Publié le 19/02/2004
Extrait du document
Position de la question.
A première vue, la formule proposée semble banale : n'a-t-on pas
toujours représenté le philosophe comme un homme qui réfléchit, comme un
méditatif ? Mais, en creusant le sens du mot « réfléchir », peut-être
découvrirons-nous à cette pensée une portée plus profonde.Réflexion et vie sensitive.
MAINE DE BIRAN lui-même nous indique déjà un sens moins banal
lorsque, dans le même Journal d'où cette pensée est extraite, il
distingue (23 juillet 1816) par opposition à la « réflexion » un « état
où l'homme se confond avec ses intuitions ou ses sensations et ne voit
de lui que son corps propre où il rapporte toute son existence ». Nous
reconnaissons là cet état à demi conscient où l'homme « se laisse vivre
» et demeure esclave de l'être organique qui est en lui. Dans cet état,
« les sensations, les mouvements, les images vagues et décousues »

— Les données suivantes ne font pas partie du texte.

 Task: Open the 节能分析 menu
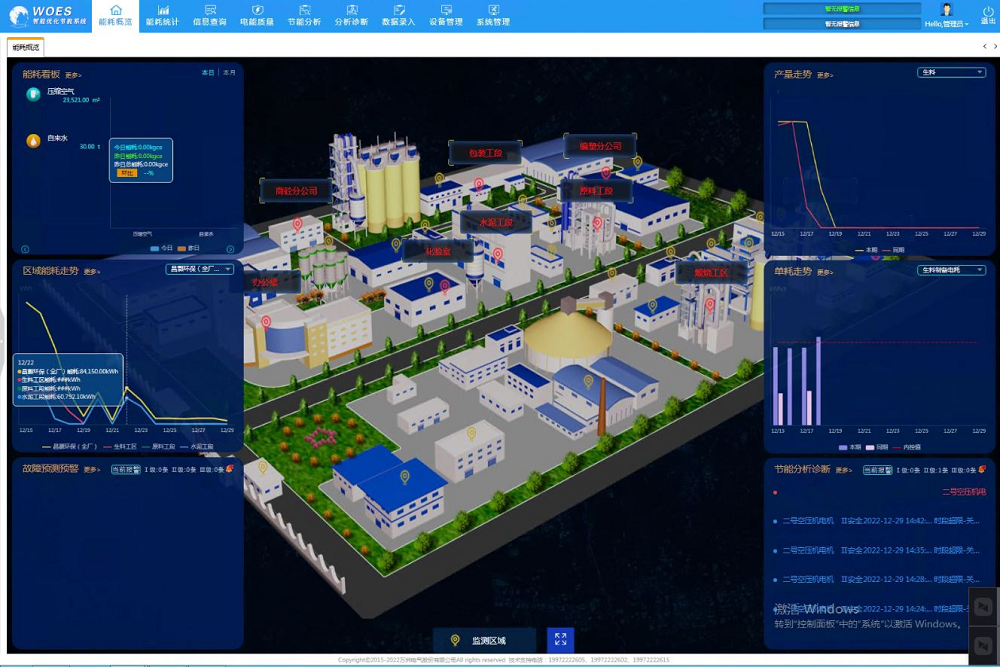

remplissent tout l'esprit, et l'âme est déterminée par l'état du corps :
« Toujours remuée au gré des impressions du dehors, elle est affaissée
ou élevée, triste ou joyeuse, calme ou agitée selon la température de
l'air, selon une bonne ou mauvaise digestion... » - A ces impressions de
la vie organique, s'ajoutent les influences de la vie sociale : « Les
passions sociales, écrit ailleurs BIRAN, se joignent toujours dans
l'homme aux passions naturelles et les compliquent. Dans l'état le plus
ordinaire des hommes en société, toute passion naturelle ou appétit
organique, partant de l'organisme, monte pour ainsi dire de la vie
animale à celle de l'homme ». Mais BIRAN voit fort bien que, tant qu'il
se borne à subir cette influence du groupe social, l'homme n'est guère
plus actif que lorsqu'il est l'esclave de son corps.